She settled into a perfect seiza posture before the ancient Buddha idol, her back straight, her eyes drifting shut like petals folding at dusk. A thin current of incense smoke brushed against her cheeks, softening her expression. Then she lifted one hand and beckoned him gently.
"Come. Sit here," she murmured, pointing to a spot beside her.
He approached, but before he could lower himself, her palm lifted, stopping him mid-movement.
"Wait."
Her other hand slowly extended toward the shadows on her right. The air shivered. Something shifted within the darkness, a fabric rustling without wind. A half-rotted meditation mat, curled like a old scroll, slid across the stone floor. It floated into her grasp as though pulled by invisible threads. Without touching it, she rotated her wrist; the mat unfurled smoothly, landing before him.

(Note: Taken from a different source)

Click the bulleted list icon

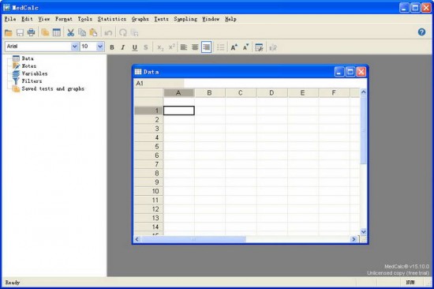[x=221, y=47]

She had been a wandering soul when he first met her in pale, uncertain, drifting between form and formlessness. But now, clothed in moonlit robes, shaped like a celestial maiden sculpted out of silver dusk, she seemed like a being from higher realms.
He sat down quietly.
Her voice softened, warmed by the incense haze. "This," she said, touching the stone pedestal beneath the idol, "is the Great Benevolent Buddha. He mastered the pathways of the body and the depths of the mind, rising beyond illusion. Through breath, discipline, and clarity, he uncovered the truth that guides all beings"

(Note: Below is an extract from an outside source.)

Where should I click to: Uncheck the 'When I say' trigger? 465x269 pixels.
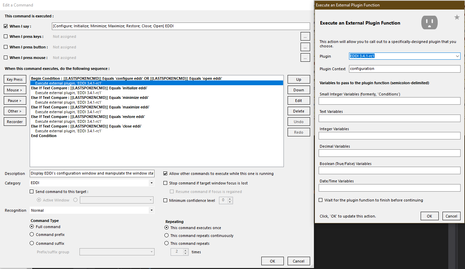[5, 26]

The boy bowed his head. "So he was the first one… the first to awaken, the first to see the truth clearly. Please accept my respect." He folded his hands and bent forward deeply.

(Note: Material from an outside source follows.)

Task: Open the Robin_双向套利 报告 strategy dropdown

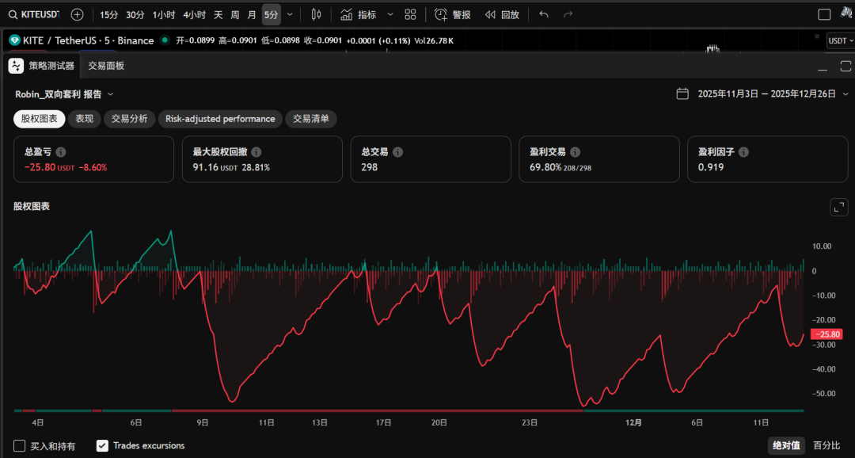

When he lifted his head again, questions tugged at him. "Do you know… where he came from? Or who he was before all this?"
She opened her eyes slightly, gaze steady on the idol. "I do not know," she said. "I never saw his beginning. Never asked anyone. My birth… or what counts as my birth… was not in that era. What I know he simply arrived and carved new paths into existence."
"I see…" he whispered. "Then what about Mara?"
A faint anger touched her lips. "So you've heard his name also."
"Not much," he admitted, scratching his head. "Just fragments. Stories people whisper."
"If you wish," she said, "I can tell about them." He shook his head. "No need. when I return to the human lands, I'll ask them."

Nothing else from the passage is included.